Unfortunately, there is no easy answer to this question.

According to ISO 5459:2011, when a common datum is established from multiple features the following applies:
"⎯ The associated features that establish a common datum are by default constrained in location and orientation to each other. If the modifier [DV] is placed in the tolerance frame after the letter(s) identifying a common datum, then the linear distance between the members of the collection of features that make up this common datum shall be considered variable.
⎯ The orientation and location constraints correspond to the intrinsic characteristics introduced by the collection of features and are specified by TEDs. The values of 0 mm, 0°, 90°, 180° and 270°, and equally divided linear or angular dimensions may be implicit TEDs and not indicated."

This would indicate that the two cases are not equivalent, but the problem is that 5459 assumes that the relationnship between the features used to establish a common datum is defined with TEDs. In your case it is not and the standard does not give an explicit example of what to do then.

 

[jassco]

Hi, Cr7:

The 2nd FCF does not make sense to me as datum features A and B don't have to be in parallel. I think the 1st one with derived medium plane is correct one to use.

Best regards,

Alex

 

[Tarator]

cr7,

I am assuming you want to use the option with A-B because you want to use Datum A and B in some other FCFs by themselves? For that option, it might be a good idea to call out the distance between the 2 datum features as BASIC dimension, and somehow define their relationship with respect to each other (such as location, parallelism, etc.). I am not sure about ISO, but in ASME, since the datum simulators are considered perfect in size, shape, location, you would use the datum translation symbol ( looks like a triangle |> ) to ensure you would hold the part tight as in the other option (Datum E).

Or you can have all 3 datums (A, B, and E). You will just need to define their relationships with each other.

 

[cr7]

The 2nd FCF does not make sense to me as datum features A and B don't have to be in parallel.

Datum features that will give datum E would also likewise not be parallel and still provide derivative (the same as A-B in this case). But I think I get what pmarc and Tarator pointed out about TEDs in common datums. I just can't imagine a use case when A-B with TED would be used. I just feel that my example with perpendicularity isn't good example.

 

[Eurotex]

Datum plane E would be obtained by collapsing two perfectly parallel planes around the feature.
Datum plane A-B would be obtained by placing two unrelated perfect planes on each datum feature and creating a midplane.

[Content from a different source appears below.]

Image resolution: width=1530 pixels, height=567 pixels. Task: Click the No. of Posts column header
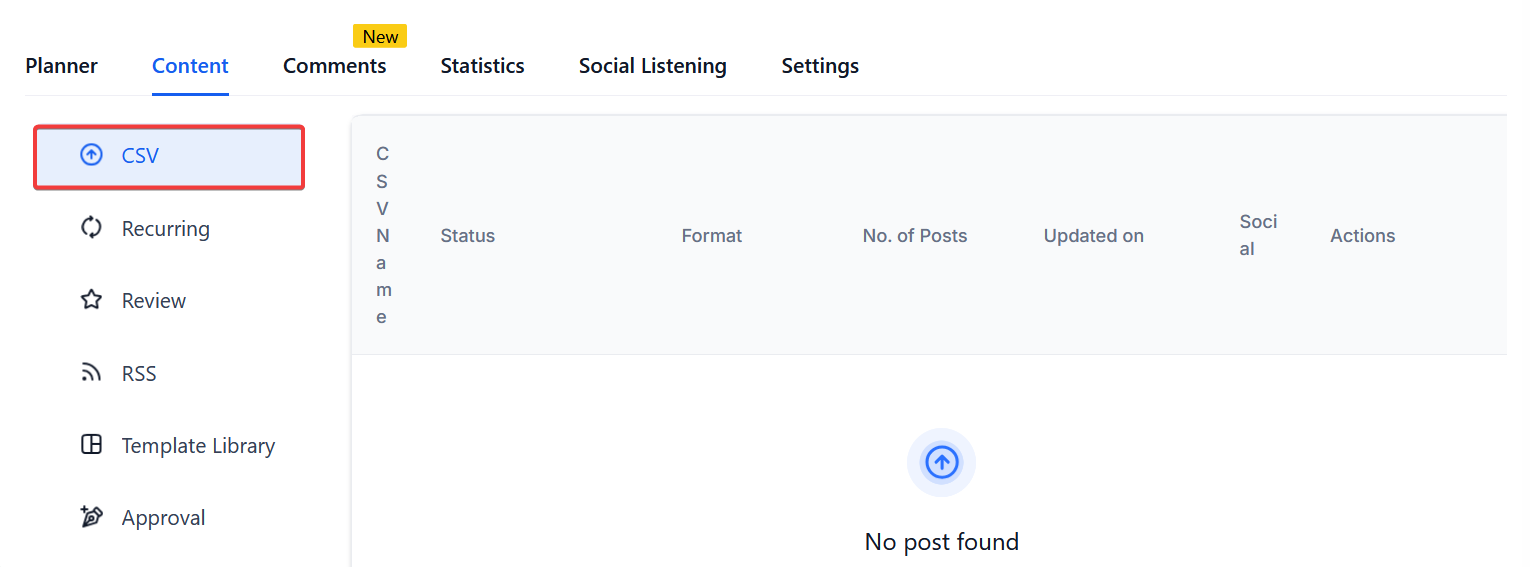pos(914,236)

That is my current understanding of how common datums are established, since each datum feature is "equally weighted".
If these interpretations are connect, these two datum reference frames are not the same (in general).
Agree?

 

[cr7]

, since each datum feature is "equally weighted"

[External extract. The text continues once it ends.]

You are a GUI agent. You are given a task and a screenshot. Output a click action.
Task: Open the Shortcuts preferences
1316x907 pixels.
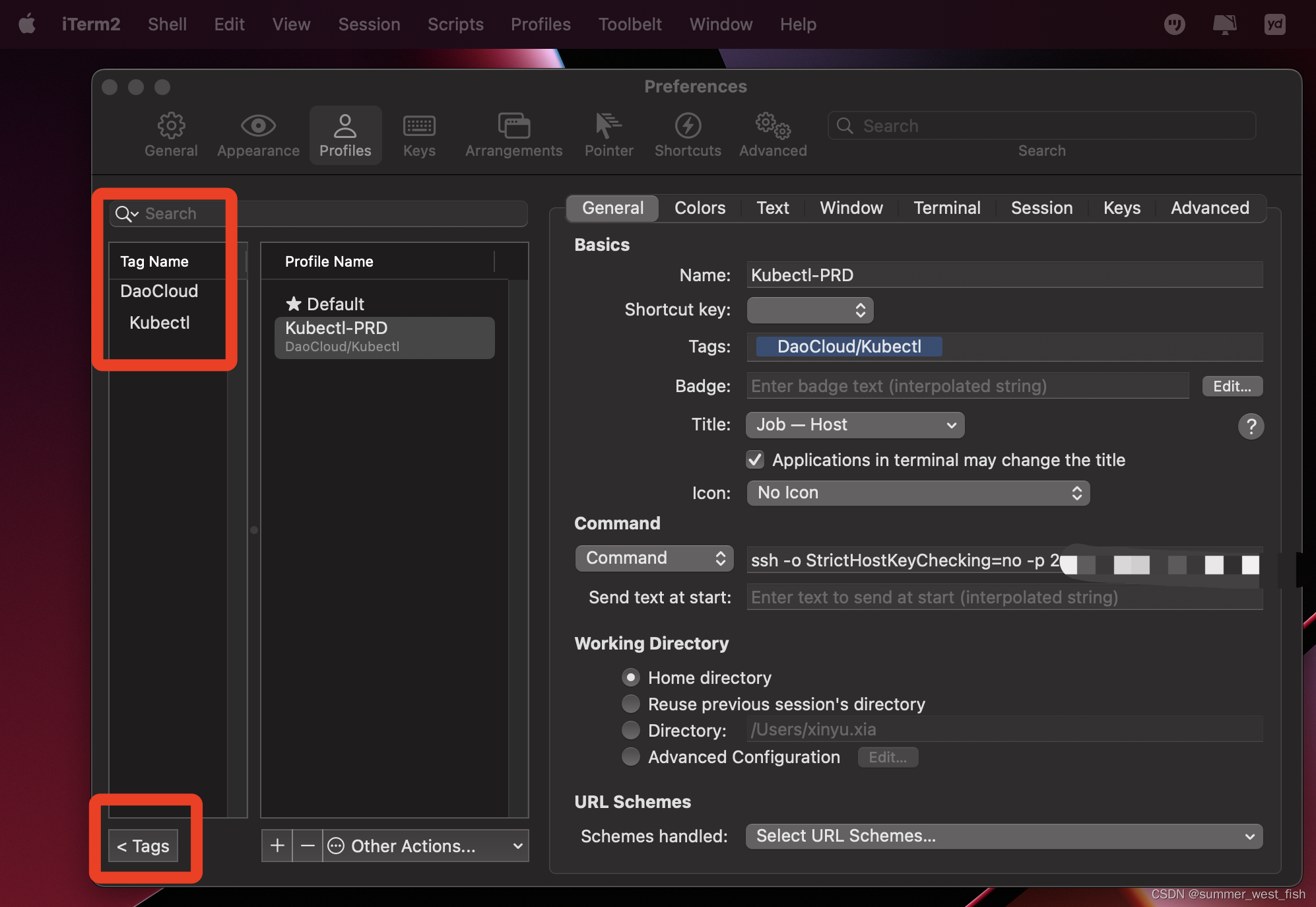click(x=687, y=135)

Yes. And this would be the job for MinMax (Chebyshev) algorithm as I understand. And wouldn't that algorithm calculate exactly the same result for both, datums E and A-B? (And again, thanks to pmarc and Tarator I get that A-B is deficient without TED)

 

[Eurotex]

Rereading pmarc's reply makes me think my interpretation of the common datum was incorrect. Given his definitions, why would pmarc not think the cases are equivalent? I see two 90 degree TEDs linking the two planes. I think this means that datum plane A-B would be obtained by collapsing two perfectly parallel planes around the feature - meaning that both datum reference frames are identical.

cr7, I don't know anything about the MinMax (Chebyshev) algorithm.